Os jogos representavam entre muitas outras coisas um momento de reflexão, não meramente esportiva, e sim acredito eu, que política. Era ali durante os jogos, em uma cidade vizinha, possivelmente rival, que discutia-se política, estabelecia-se tratados, conseguia-se armistícios, parava-se guerras e contendas. 

Os jogos olímpicos, longe de serem apenas atividades esportivas, festivas eram um momento de plena reflexão acerca da paz e da guerra. Eram nos jogos olímpicos, que cada cidade estado transformava os seus representantes em defensores da sua polis. Essa defesa em si mesma já era uma honra. Uma honra que igualava o vencedor dos jogos a condição de herói e igualmente demarcava a posição ilustre dos demais competidores, já que sem eles não haveria a honra da competição e da vitória. 

Moral da história: o barão de Coubertin imortalizou uma frase: “o importante não é ganhar e sim competir!”

Na seara política é a competição que efetiva e concretiza o jogo democrático. É no respeito a esse jogo que se faz fundamental que o derrotado aceite a derrota para que o próximo jogo aconteça, que o vencedor valorize o seu opositor para que haja uma próxima disputa. Há aqui uma dialética, uma disputa, uma busca por superação que aprimora-se ao mesmo tempo que se aperfeiçoa o jogo. 

Quando o derrotado insufla seus eleitores afirmando que a vitória do grupo rival foi desonrosa, ou ilegal, enseja-se a guerra civil. Quando os vencedores tripudiam daqueles que venceu enseja-se um sentimento de que no jogo vale a vitória a qualquer custo, sob qualquer termo. E, esses golpes não valem nem no esporte e menos ainda no mundo da política onde cada gesto envolve milhares de pessoas e seres. 




Assim, parece-me fundamental que reconheçamos o valor da tocha olímpica e dos jogos olímpicos, que ela possa nos dar o que os gregos conheceram e ensejaram: o respeito às regras do jogo, o respeito à democracia. O valor da paz e o peso trágico da luta fratricida entre irmãos pelo poder.
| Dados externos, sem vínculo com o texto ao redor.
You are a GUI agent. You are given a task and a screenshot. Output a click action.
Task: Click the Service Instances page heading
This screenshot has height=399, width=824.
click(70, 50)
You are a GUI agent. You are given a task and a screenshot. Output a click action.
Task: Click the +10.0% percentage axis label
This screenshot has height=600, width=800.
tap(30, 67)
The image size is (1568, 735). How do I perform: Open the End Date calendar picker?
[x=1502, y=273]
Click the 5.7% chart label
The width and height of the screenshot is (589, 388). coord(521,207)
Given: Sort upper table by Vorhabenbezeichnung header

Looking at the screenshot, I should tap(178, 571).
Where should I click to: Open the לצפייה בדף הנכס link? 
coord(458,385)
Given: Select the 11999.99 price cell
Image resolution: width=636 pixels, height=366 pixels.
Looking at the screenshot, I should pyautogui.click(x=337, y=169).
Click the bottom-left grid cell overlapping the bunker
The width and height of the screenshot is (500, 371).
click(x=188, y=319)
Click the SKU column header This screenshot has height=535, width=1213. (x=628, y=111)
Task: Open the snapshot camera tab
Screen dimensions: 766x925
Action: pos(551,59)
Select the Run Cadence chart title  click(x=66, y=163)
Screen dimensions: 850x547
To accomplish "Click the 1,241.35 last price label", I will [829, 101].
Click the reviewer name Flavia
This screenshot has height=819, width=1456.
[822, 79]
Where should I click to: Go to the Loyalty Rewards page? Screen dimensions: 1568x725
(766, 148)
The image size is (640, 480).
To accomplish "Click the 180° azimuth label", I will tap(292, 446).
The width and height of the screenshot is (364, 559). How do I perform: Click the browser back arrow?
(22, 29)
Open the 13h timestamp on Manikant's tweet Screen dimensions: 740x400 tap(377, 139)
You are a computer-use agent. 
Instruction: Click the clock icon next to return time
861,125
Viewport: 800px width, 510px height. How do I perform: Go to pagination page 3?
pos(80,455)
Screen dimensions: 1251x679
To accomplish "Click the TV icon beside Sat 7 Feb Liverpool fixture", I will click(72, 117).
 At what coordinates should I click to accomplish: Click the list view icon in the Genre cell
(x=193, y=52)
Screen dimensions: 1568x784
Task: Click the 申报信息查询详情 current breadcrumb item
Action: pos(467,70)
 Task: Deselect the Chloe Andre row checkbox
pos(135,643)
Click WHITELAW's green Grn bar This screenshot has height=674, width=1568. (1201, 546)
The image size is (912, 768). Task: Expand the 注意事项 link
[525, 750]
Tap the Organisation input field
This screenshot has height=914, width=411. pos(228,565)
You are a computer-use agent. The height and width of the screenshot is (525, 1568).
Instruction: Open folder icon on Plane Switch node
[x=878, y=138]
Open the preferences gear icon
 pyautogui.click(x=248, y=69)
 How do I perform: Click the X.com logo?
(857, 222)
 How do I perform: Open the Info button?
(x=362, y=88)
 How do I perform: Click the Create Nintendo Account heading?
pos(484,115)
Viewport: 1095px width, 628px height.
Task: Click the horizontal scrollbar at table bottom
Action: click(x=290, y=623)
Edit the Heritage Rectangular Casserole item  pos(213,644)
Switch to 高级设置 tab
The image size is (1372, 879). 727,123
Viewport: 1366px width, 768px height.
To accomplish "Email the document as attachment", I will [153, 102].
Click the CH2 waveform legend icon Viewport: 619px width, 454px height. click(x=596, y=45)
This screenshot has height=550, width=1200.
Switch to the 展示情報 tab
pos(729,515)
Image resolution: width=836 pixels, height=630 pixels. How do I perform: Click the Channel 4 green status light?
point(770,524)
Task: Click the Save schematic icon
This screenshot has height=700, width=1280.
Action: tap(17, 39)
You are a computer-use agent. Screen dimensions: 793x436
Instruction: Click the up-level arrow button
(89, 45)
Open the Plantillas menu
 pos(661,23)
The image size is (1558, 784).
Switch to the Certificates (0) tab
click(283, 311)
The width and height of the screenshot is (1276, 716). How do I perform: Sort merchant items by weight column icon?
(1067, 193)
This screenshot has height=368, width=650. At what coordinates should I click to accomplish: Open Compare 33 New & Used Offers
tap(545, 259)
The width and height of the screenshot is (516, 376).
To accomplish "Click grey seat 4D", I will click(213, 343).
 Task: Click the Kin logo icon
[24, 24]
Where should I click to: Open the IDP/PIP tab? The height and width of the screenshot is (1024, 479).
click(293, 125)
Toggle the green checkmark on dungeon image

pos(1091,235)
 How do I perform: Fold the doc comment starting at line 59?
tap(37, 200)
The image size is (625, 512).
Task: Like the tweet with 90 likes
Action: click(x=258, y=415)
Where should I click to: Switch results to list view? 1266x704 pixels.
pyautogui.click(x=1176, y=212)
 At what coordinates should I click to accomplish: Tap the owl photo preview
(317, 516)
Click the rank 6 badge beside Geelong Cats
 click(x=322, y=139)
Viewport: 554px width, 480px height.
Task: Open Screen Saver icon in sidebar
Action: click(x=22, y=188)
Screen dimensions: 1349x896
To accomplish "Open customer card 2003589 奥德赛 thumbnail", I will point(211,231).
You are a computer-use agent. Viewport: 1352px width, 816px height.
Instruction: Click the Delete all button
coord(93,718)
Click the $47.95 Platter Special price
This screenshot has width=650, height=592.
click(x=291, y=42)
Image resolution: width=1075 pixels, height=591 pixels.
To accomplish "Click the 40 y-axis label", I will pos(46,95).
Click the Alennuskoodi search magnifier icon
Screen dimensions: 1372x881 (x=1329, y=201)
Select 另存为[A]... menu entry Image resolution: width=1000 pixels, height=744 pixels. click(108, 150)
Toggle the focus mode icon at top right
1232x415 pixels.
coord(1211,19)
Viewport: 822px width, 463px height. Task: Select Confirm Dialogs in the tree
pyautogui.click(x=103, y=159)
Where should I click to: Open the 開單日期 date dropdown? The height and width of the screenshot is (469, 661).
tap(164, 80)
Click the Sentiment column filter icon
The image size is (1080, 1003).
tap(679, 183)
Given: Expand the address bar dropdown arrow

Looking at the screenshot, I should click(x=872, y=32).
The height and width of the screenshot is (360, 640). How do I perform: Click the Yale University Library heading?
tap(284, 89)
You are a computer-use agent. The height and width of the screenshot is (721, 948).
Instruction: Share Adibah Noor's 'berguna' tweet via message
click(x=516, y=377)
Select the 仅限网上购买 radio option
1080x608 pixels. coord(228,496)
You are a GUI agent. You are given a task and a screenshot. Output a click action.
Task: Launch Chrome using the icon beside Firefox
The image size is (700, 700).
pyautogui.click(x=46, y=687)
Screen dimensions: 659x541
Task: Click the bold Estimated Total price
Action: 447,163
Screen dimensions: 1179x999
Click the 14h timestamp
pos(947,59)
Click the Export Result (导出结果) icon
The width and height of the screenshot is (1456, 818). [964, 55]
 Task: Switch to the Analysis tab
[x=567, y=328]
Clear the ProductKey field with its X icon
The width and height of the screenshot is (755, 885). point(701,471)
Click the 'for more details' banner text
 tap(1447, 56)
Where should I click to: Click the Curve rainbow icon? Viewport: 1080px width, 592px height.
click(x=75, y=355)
De modo que essa tocha, com sua luz, nos traga a chama da vitória, do respeito, da tolerância. Nos permita honrar cada adversário com o melhor de nós, sem que tenhamos que burlar ou condenar uma pessoa por um crime que ela não cometeu.

Na política, competir é mais significativo do que ganhar, porque nela a regra da polis mantem-se intacta. Porque a democracia é maior do que os competidores. E, não se tolera ou se admite que alguém por motivos lindos, tirânicos, ou escusos a alterem.

É somente respeitando a competição que todos vencem, ou melhor, que a insatisfação do perdedor não coloque em cheque todo o espírito esportivo que flameja na vida política, econômica, social. 

Enfim, na preparação que se fazia para a passagem da tocha, meus amigos espirituais ensejaram um pedido para que esse fogo aceso, passando de cidade em cidade, de Estado por estado, de mãos em mãos vá acendendo em nós essa luz da esportividade política. O respeito a soberania das urnas, do voto. 

Enfim, que o fogo olímpico acenda a chama cristica e consciencial daqueles que julgam ser políticos, mas desrespeitam as normas da polis, as regras do jogo para beneficio próprio.